Jordy Bouts

Personal information
- Full name: Jordy Bouts
- Born: 8 August 1996 (age 30) Mechelen, Belgium
- Height: 1.74 m (5 ft 9 in)
- Weight: 62 kg (137 lb)

Team information
- Current team: The Grip
- Discipline: Road; Gravel;
- Role: Rider

Amateur teams
- 2015–2017: Prorace Cycling Team
- 2018–2019: EFC-L&R-Vulsteke

Professional teams
- 2020: Tarteletto–Isorex
- 2021–2022: BEAT Cycling
- 2023–2024: TDT–Unibet
- 2025: Swatt Club
- 2026–: The Grip

= Jordy Bouts =

Belgian racing cyclist (born 1996)

Jordy Bouts (born 8 August 1996) is a Belgian racing cyclist, who currently competes in gravel racing for the elite team The Grip. He previously raced professionally on the road for UCI Continental teams Tarteletto–Isorex and BEAT Cycling, and UCI ProTeam TDT–Unibet.

== Career ==
Bouts was born in Mechelen and began his athletic career in BMX racing before transitioning to road cycling. He spent his early amateur years riding for the Prorace Cycling Team and EFC-L&R-Vulsteke. During his U23 years, he placed third at Bruxelles-Opwijk in 2018, and finished second overall at the 2019 Tour de la Mirabelle.

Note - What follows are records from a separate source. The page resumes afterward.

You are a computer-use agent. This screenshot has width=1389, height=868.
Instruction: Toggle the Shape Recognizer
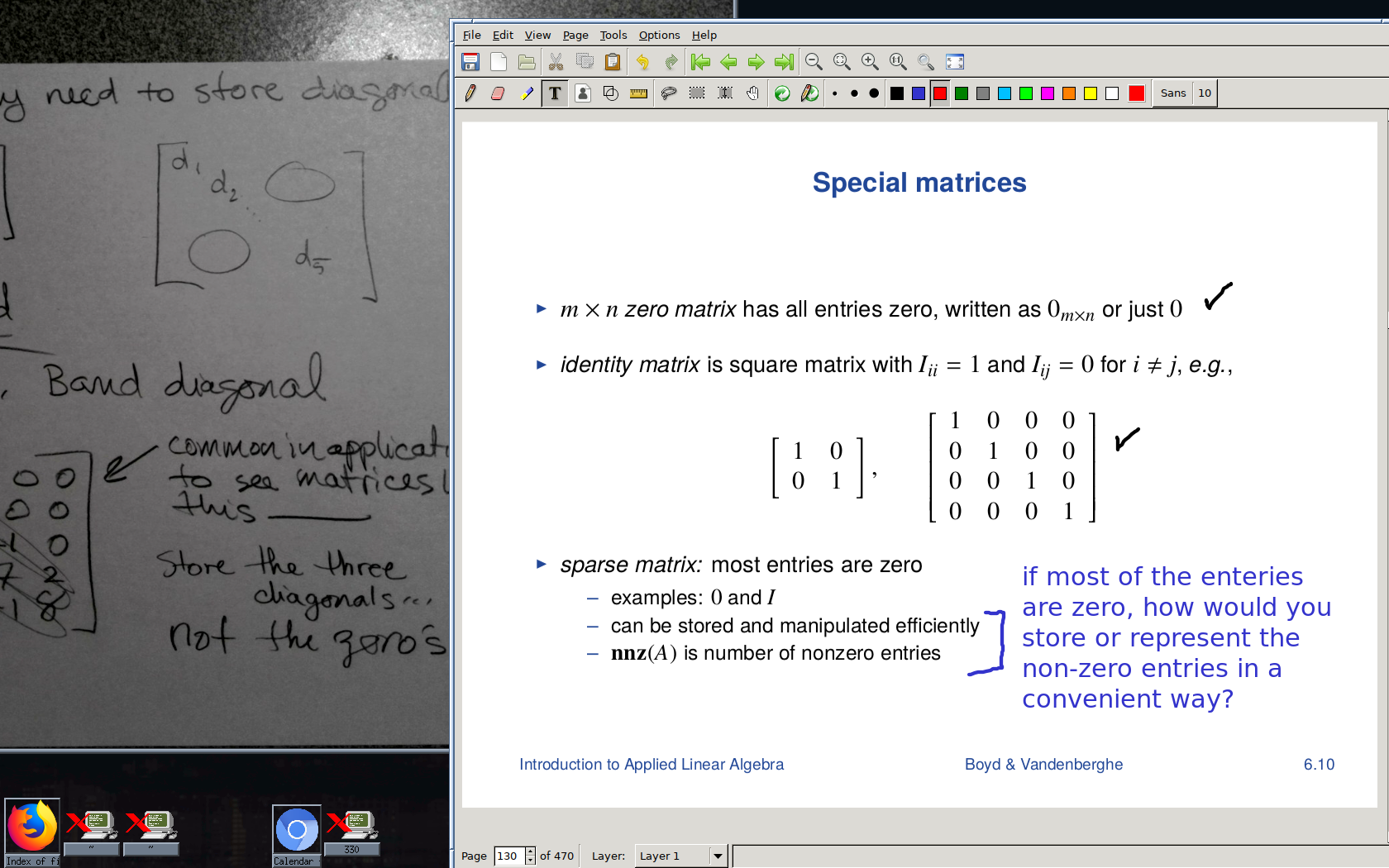click(610, 93)

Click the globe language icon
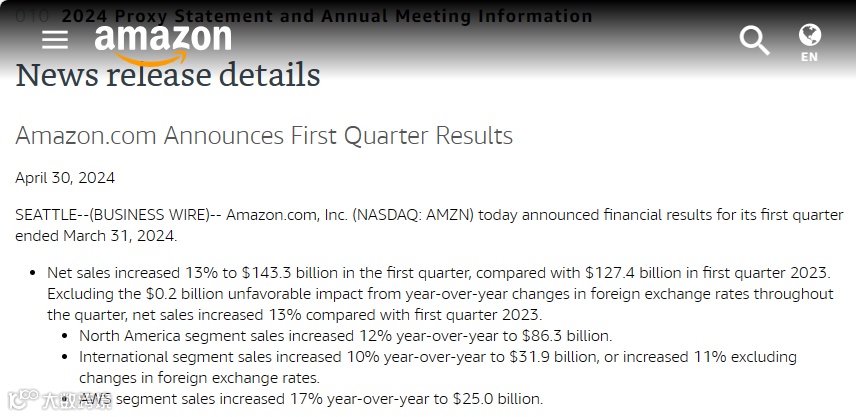click(x=809, y=35)
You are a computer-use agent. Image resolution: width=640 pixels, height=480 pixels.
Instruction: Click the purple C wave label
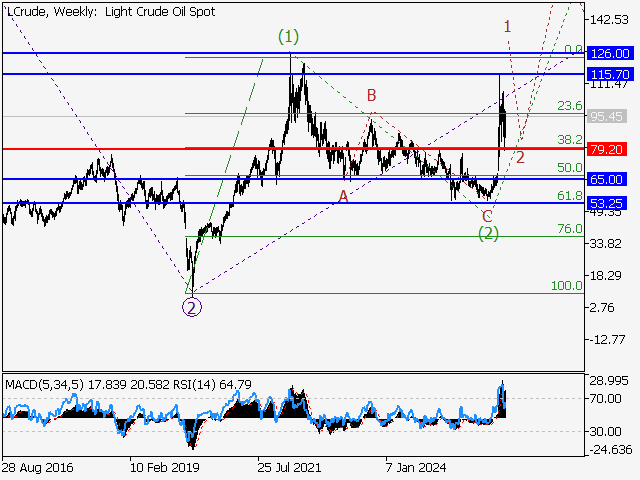(487, 216)
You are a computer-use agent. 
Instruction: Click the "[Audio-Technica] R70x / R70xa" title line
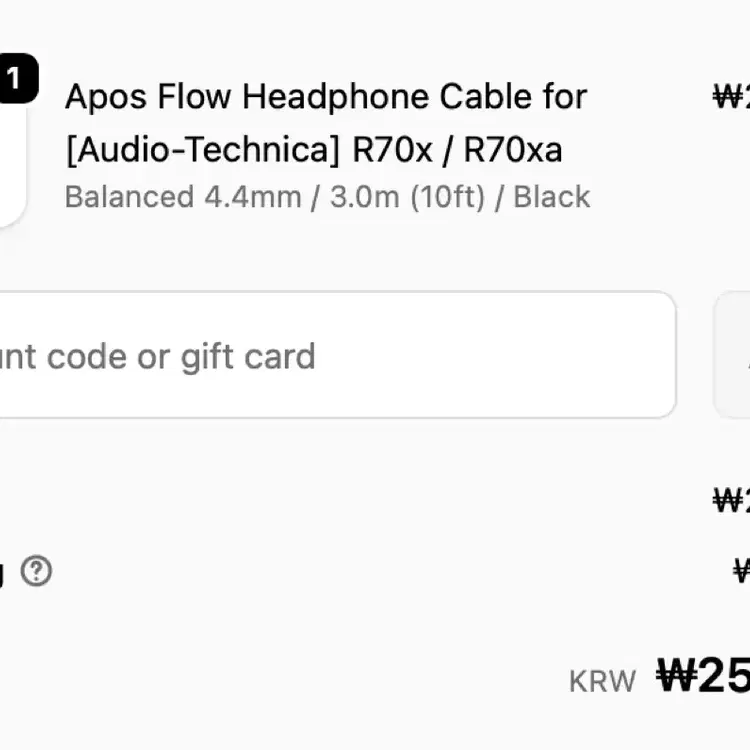pos(313,150)
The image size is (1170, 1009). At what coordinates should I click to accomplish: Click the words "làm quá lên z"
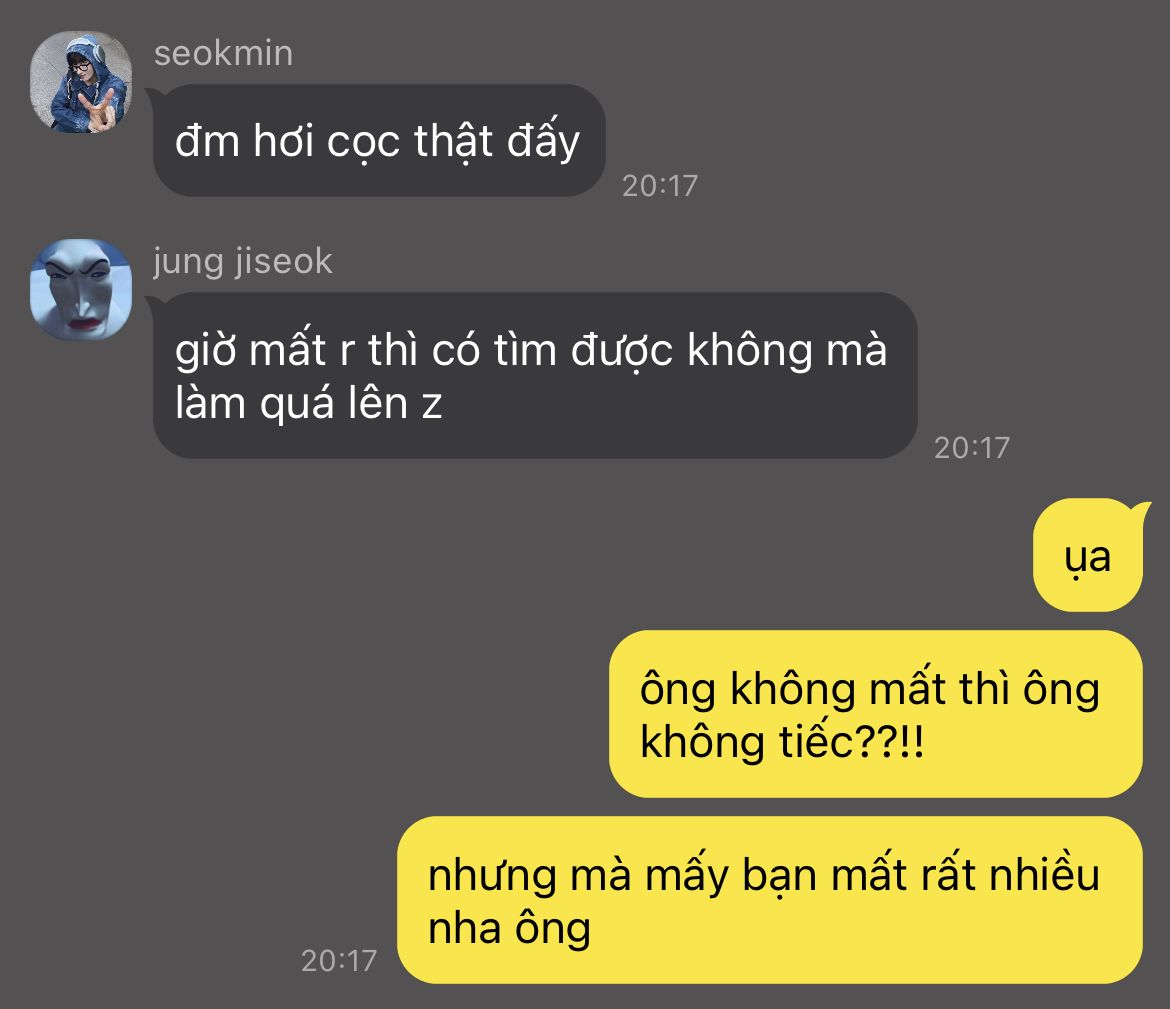[x=309, y=404]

In 2020, Bouts turned professional by signing with the Belgian UCI Continental team Tarteletto–Isorex, though his debut season was heavily impacted by the COVID-19 pandemic. He then moved to the Dutch outfit BEAT Cycling for the 2021 and 2022 seasons. Ahead of the 2023 season, he joined the newly formed TDT–Unibet squad, which upgraded to UCI ProTeam status in 2024.

During the 2024 season, Bouts received significant media coverage in the cycling press following a severe diagnosis of myocarditis (heart muscle inflammation), which sidelined him for months. After passing cardiological clearances, he made a notable return to the peloton at the WorldTour-level Renewi Tour, where he successfully broke away on stage one and ultimately won the race's overall Super 8 combativity classification. Despite this achievement, TDT-Unibet chose not to renew his contract at the end of the year.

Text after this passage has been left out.